Allow cert_file to download certificates via https

[rtib]

Pull Request (PR) description

Accept server certificates signed by trusted third-parties when receiving remote certificates via https.

This Pull Request (PR) fixes the following issues

When getting a remote certificate via https, by default the http client trusts the PuppetCA only, thus downloading files from a server using certificates signed by a third-party would fail. This patch allows the Puppet HTTP client to trust a server using a certificate signed by any CA trusted by the system.

[smortex]

This usage of include_system_store is quite recent, we should update the required version of Puppet accordingly in metadata.json. Available in 6.27.0+ and 7.16.0+. I think we can only set a single lower bound unfortunately.

[rtib]

Yeah, I've also thought about that, but I assume Puppet::HTTP::Client to ignore options which are not supported, thus the behaviour of earlier agent versions might not change. IMO, this is the alternative causing the least pain at all.

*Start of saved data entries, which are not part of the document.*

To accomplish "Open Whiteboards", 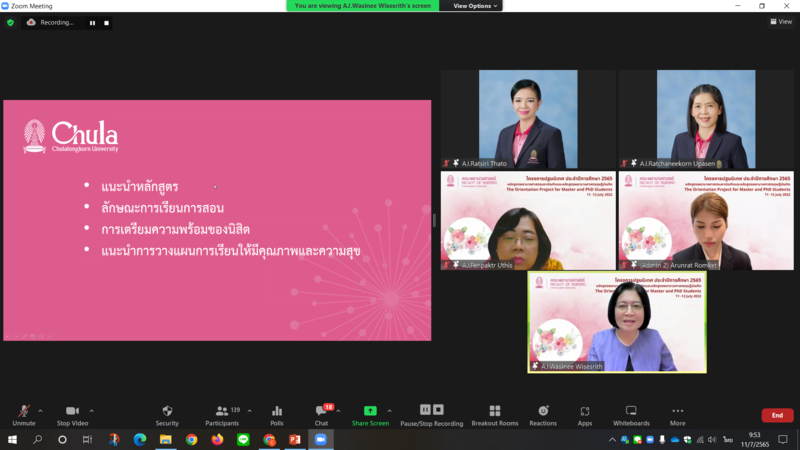I will (x=631, y=414).
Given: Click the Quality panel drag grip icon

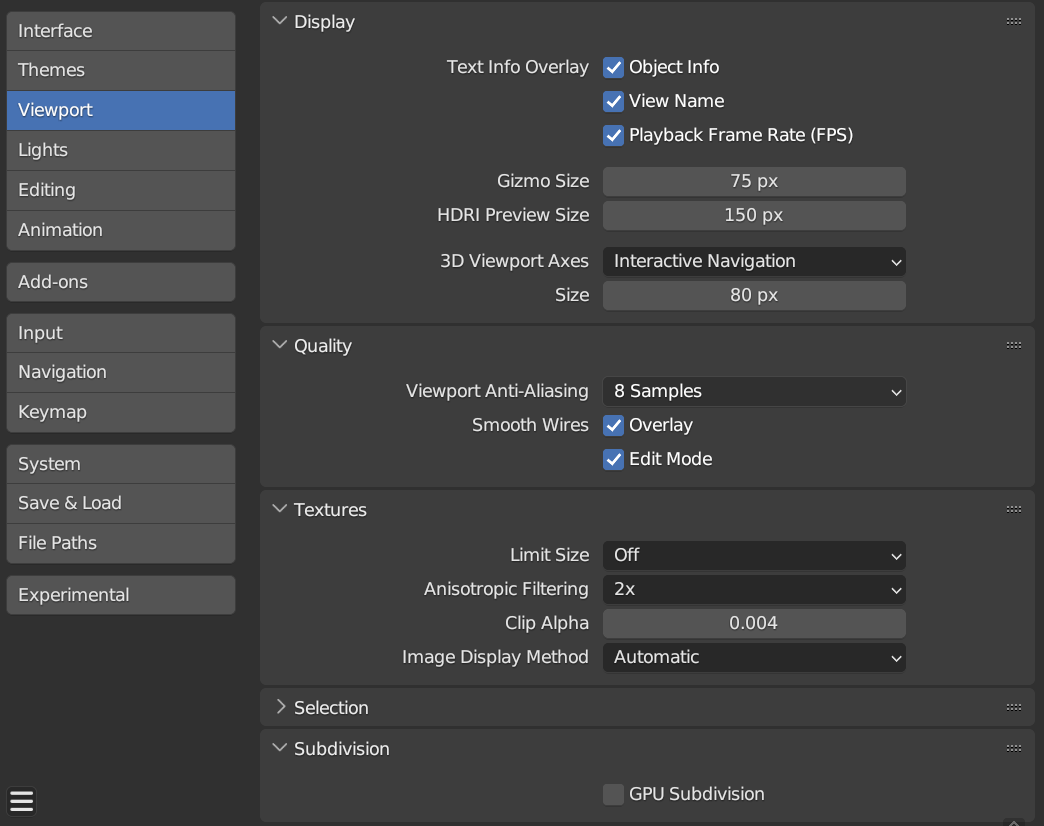Looking at the screenshot, I should (x=1013, y=345).
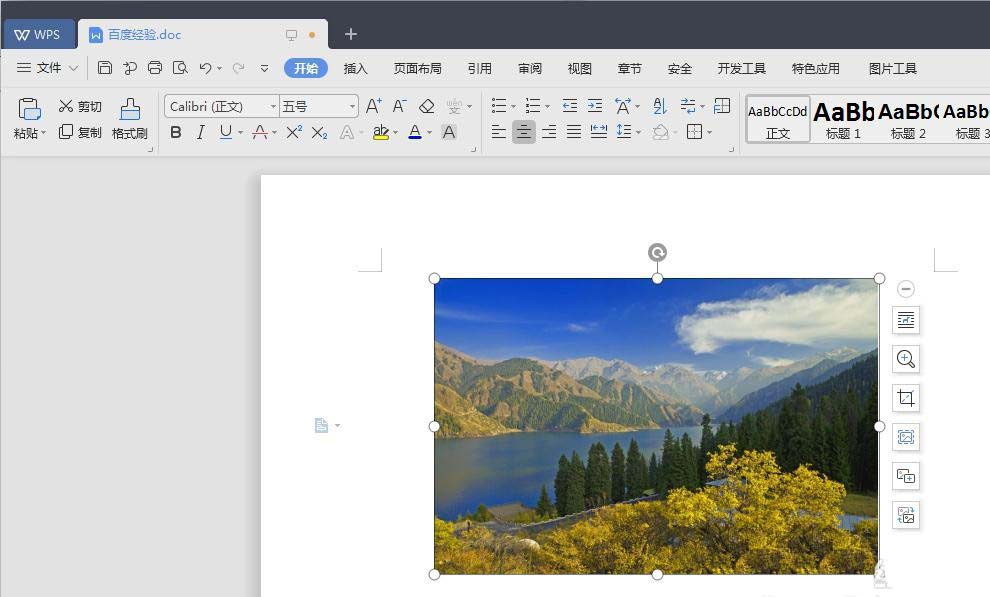Click the 剪切 cut button

[x=80, y=106]
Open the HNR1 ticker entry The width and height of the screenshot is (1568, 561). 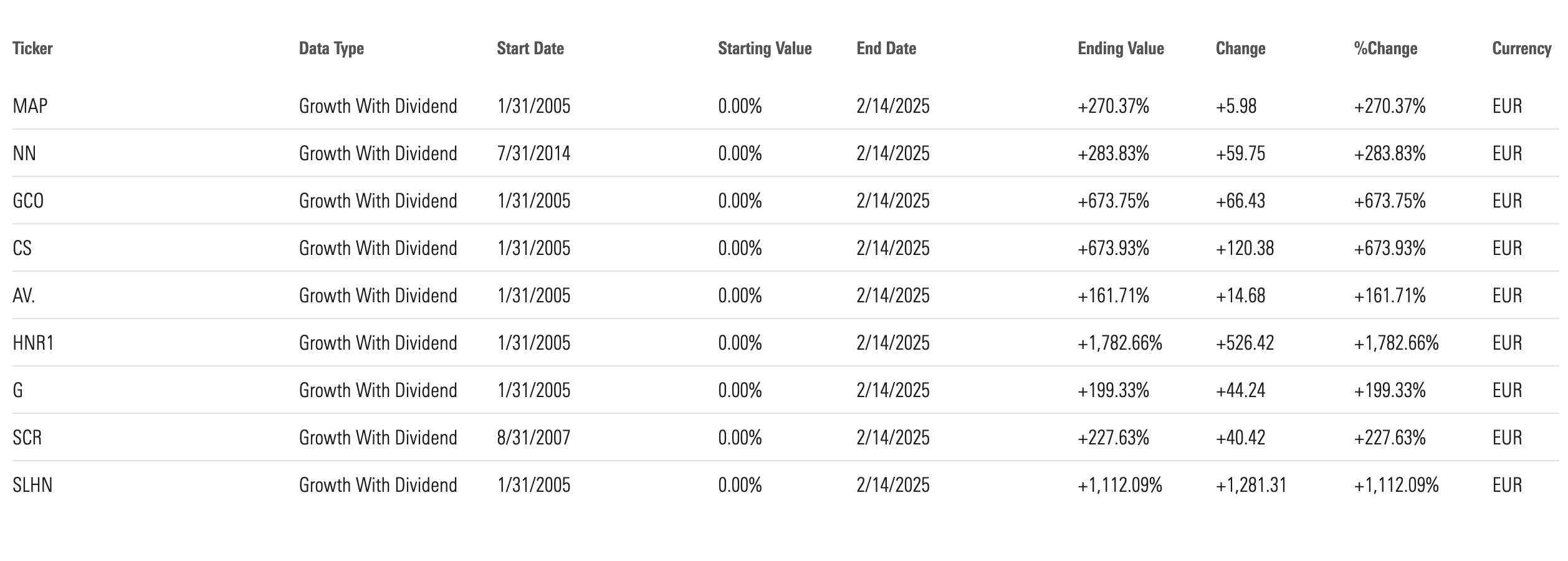pyautogui.click(x=33, y=343)
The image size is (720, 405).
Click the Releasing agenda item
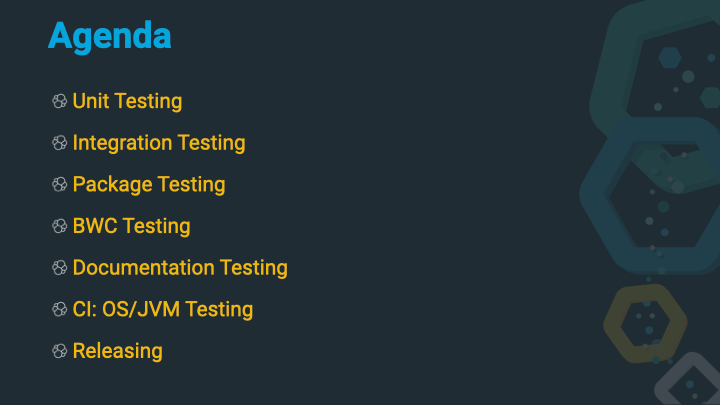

I was considering two alternatives to this:

1. instead of include_system_store we could add ssl_context: { verify_peer: false }
2. we could implement a version switch that adds one of the above options depending on the current agent version

I'm not very happy with those approaches and like the idea of getting this feature only on recent agents and ignored by older ones.

[smortex]

I'm not very happy with those approaches and like the idea of getting this feature only on recent agents and ignored by older ones.

Yeah, the alternatives suck. If it works well with older versions of Puppet this is probably fine, only improving the situation for newer Puppet.